4.0 【”アルメニア人のアララト山の絆。そして怒りに呑まれるな!”今作は無実の罪でソ連の獄に入れられた男が格子から見えたアルメニア人元画家で現看守と交流し、自由を勝ち取る様を描いたヒューマンドラマである。】

2025年11月27日
PCから投稿
鑑賞方法:VOD

悲しい

知的

幸せ

■1915年。オスマン帝国によるアルメニアジェノサイドで祖母を失った幼きチャーリー。祖母は銃殺される前に”笑顔を忘れないで。”と彼に言葉を遺す。その後、幾星霜。
 ソ連統治下の祖国・アルメニアに帰還したチャーリー(マイケル・グールジャン)は、刑務所長ジャン(ジャン=ピエール・ンシャニアン)とその妻ソナ(ネリ・ウヴァロワ)の息子を事故から防ぐが、ジャンによりスパイ容疑で逮捕されてしまう。
 だが、めげずにチャーリーは牢獄の小窓から隣のアパートに住む夫婦を観察するのが日課となる。彼らが生活する姿を見て楽しんでいたが、或る日夫婦は喧嘩別れをしてしまう。チャーリーは男が刑務所の監視役である事を洗濯物から知り、夫婦仲を戻そうと奮闘するのである。

◆感想<Caution!内容に触れています。>

・ストーリー構成、演出とも秀でた作品である。

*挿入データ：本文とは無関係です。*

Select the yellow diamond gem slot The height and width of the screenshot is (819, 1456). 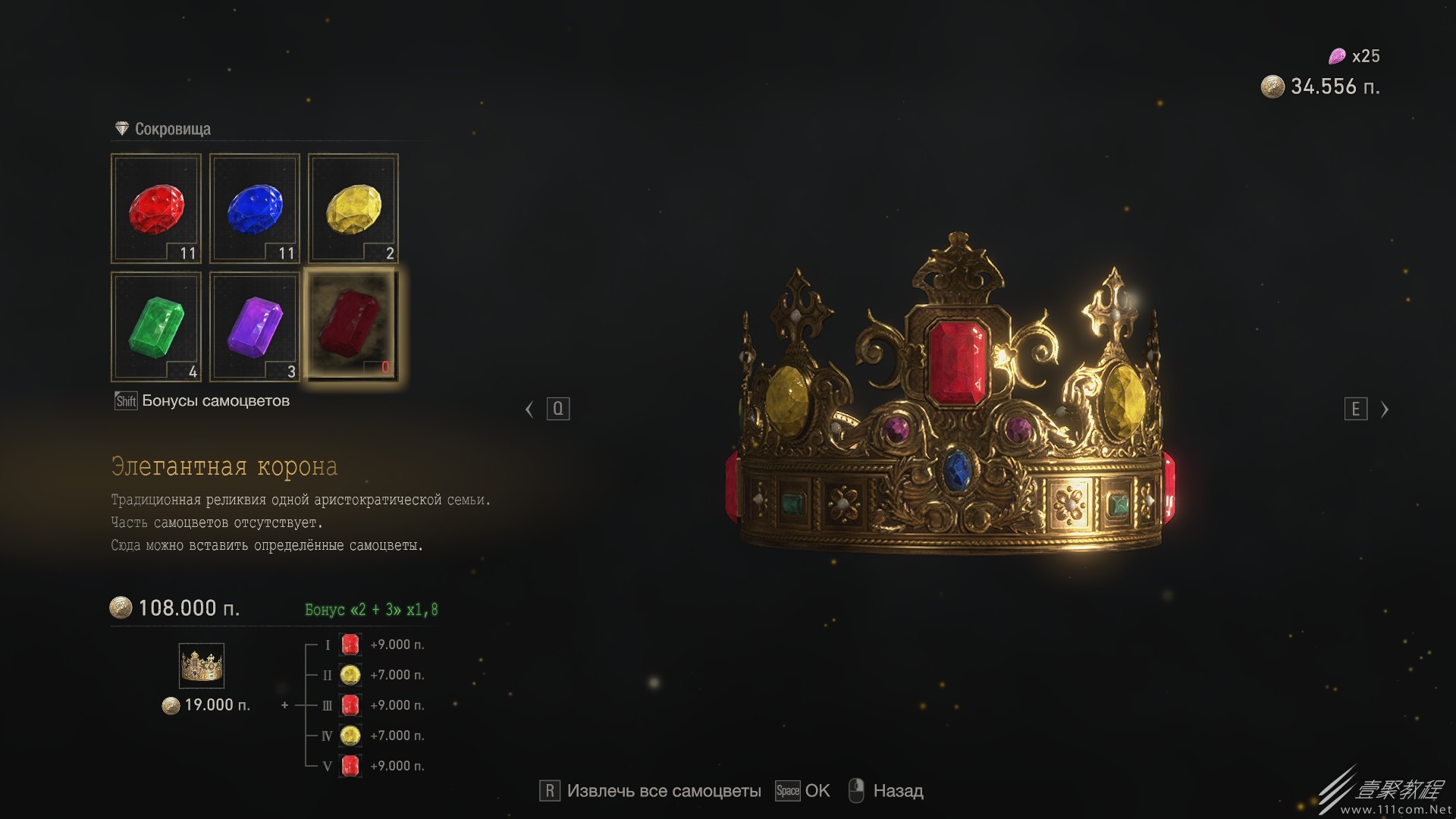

何よりも刑務所内のチャーリーを始めとしたアルメニア人囚人たちが、アルメニア文化を誇っているのが良いのである。

■ご存じの通り、アルメニア人は長年虐げられてきた人種である。今作の冒頭で描かれるオスマン帝国によるアルメニアジェノサイドなどである。
 故に、チャーリーの様に世界各国でアルメニア人は暮らしている。旧ソ連崩壊によりアルメニア共和国が出来てからもその状況には変わらない。今作の監督・脚本・主演のハリウッドのベテラン俳優であるマイケル・グールジャンもその一人である。
 だが、彼らはアルメニア文化を忘れない。今作はその思いに満ちた作品でもあるのである。

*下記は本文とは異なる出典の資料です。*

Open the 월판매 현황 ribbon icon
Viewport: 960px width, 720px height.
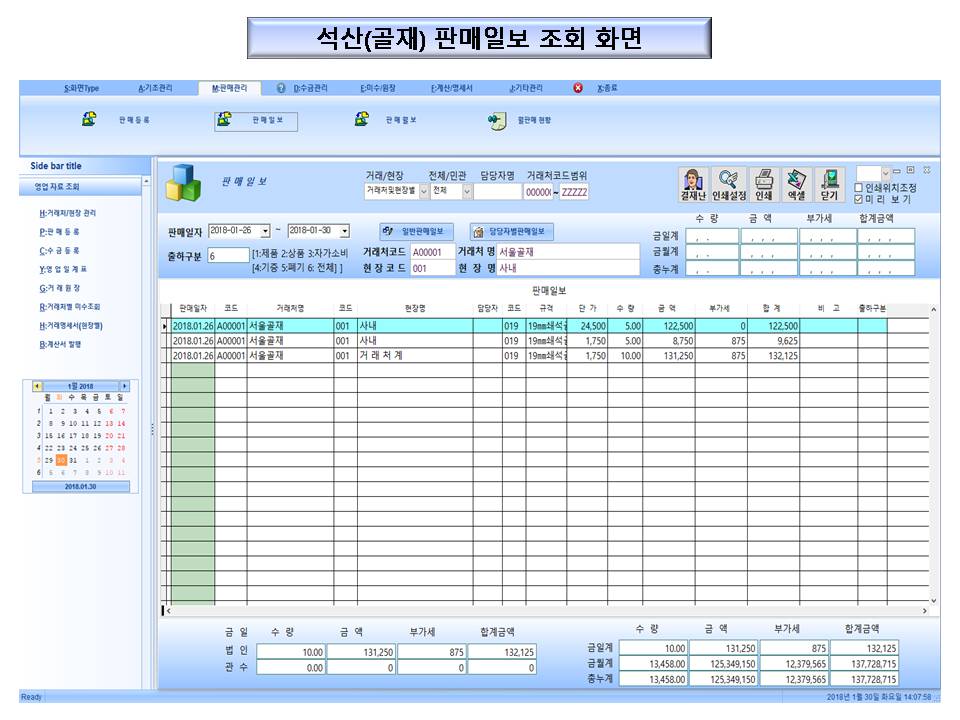[496, 120]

・アルメニア文化と言えば、アルメニアの民族の象徴とも言われるアララト山がその代表格であろう。ノアの箱舟が流れ着いたとされる山である。
 今作ではそのアララト山が重要なモチーフになっている。看守の男(後半に明らかになるが、高名な画家であったアルメニア人のティグラン(ホヴィク・ケウチケリアン)。彼は教会を描いた事で、画家を止めさせられ刑務所の看守になっており、画家の夢を断ち切れなったために妻と口論になっていたのである。)の家での宴会を見ていたチャーリーが自分もアルメニア人と伝える為にタバコと引き換えに描いて渡したアララト山や、ラストのシーンでも効果的に使われているのである。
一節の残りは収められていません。